Although the G.91 was specifically designed for low-level operations, it could fly at attitudes above 30,000 feet. And at that height, despite being powered by an extremely small engine (a Fiat-built Bristol Siddeley Orpheus turbojet engine of only 5,000 pounds static thrust), the Italian craft could exceed Mach 1, the speed of sound. The international character of the G.91 is underscored by the fact that its engine was designed in England, and it was armed with .50-caliber Colt-Browning machine guns. Some models had sophisticated Canadian computer equipment.

The G.91 had proved to be a remarkably long-lived combat aircraft, and appeared in at least nine different versions. It remained in production throughout most of the 1960s. The Italian Air Force eventually acquired 174 versions of the aircraft all built by Aeritalia, which also delivered 144 versions to Germany. A more advanced version was later built in Germany under licence by Flugzeug-Union Sd (a consortium of former competitors Messerschmitt, Heinkel, and Dornier) which eventually delivered 294 aircraft. Nearly 350 examples of the Fiat fighter were placed in Luftwaffe service, making Germany the only serious supporter of the NATO G.91 program other than former Axis ally Italy.

Portugal also purchased the G-91, eventually operating a fleet of 74 aircraft. It was widely used by Portugal in the Portuguese Colonial War in Africa. From 1961, Portugal began to purchase the G.91 to deploy to her former African colonies of Mozambique, Guinea-Bissau, and Angola in the close-support role. The first 40 were purchased second-hand from the Luftwaffe out of the aircraft that had originally been produced for Greece and which differed from the rest of the Luftwaffe G.91s sufficiently to create maintenance problems. The aircraft replaced the F-86 Sabres, which were withdrawn following US protests over the use of these aircraft that had originally been supplied for defensive purposes. Portuguese G.91s continued in this role until the withdrawal from Africa in 1975. The G-91 was phased out of service in Portugal in 1993.

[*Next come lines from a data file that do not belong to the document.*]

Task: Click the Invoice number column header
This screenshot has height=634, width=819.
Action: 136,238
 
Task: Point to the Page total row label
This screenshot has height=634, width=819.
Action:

In 1957 it was decided to develop a fighter reconnaissance version of the basic design, designated the G-91R, which was flown for the first time in 1959. This aircraft was equipped with three Vinten 70mm cameras in the nose, one each facing either side and one facing forward. This version equipped both Italian, German and Portugese reconnaissance squadrons for many years. A two-seat model was also built, known as the G91T trainer, developed to give pilots experience of flight at transonic speeds.

The last variant was the twin-engine G.91Y, developed by Aeritalia to replace Italian F-84Fs. By 1965 the G.91T was being used as a basis for development into the G.91Y, except that the latter was only a single-seater. Powered by two General Electric J-85 engines, this version had about 60 percent more thrust than the single-engine G.91 and was produced for the use of the Italian Air Force. Its object was to increase the range and improve performance of the G.91R without decreasing military load capacity or increasing take-off distance. The prototype G.9IYs were fitted with two afterburning J85 turbojets mounted side-by-side in a wider rear fuselage, but will otherwise be very little changed from the standard G.91.

Italy finally phased out the last of her G.91s in 1995. Some 50 were ordered and then cancelled by Greece and Turkey. The type was also considered by Austria, Norway, Switzerland, and even the United States Army, which briefly evaluated the type as a possible Forward Air Control (FAC) aircraft before relinquishing all fixed-wing aircraft operations to the USAF. The US Army thought that they should have a say on Close Air Support [CAS] aircraft design and control. The USAF successfully countered each Army bid for CAS autonomy with strong congressional support. During the late 1950's, the Army had attempted to procure some Italian G-91 Fiat jet fighters to use for close air support. The USAF quickly killed the idea.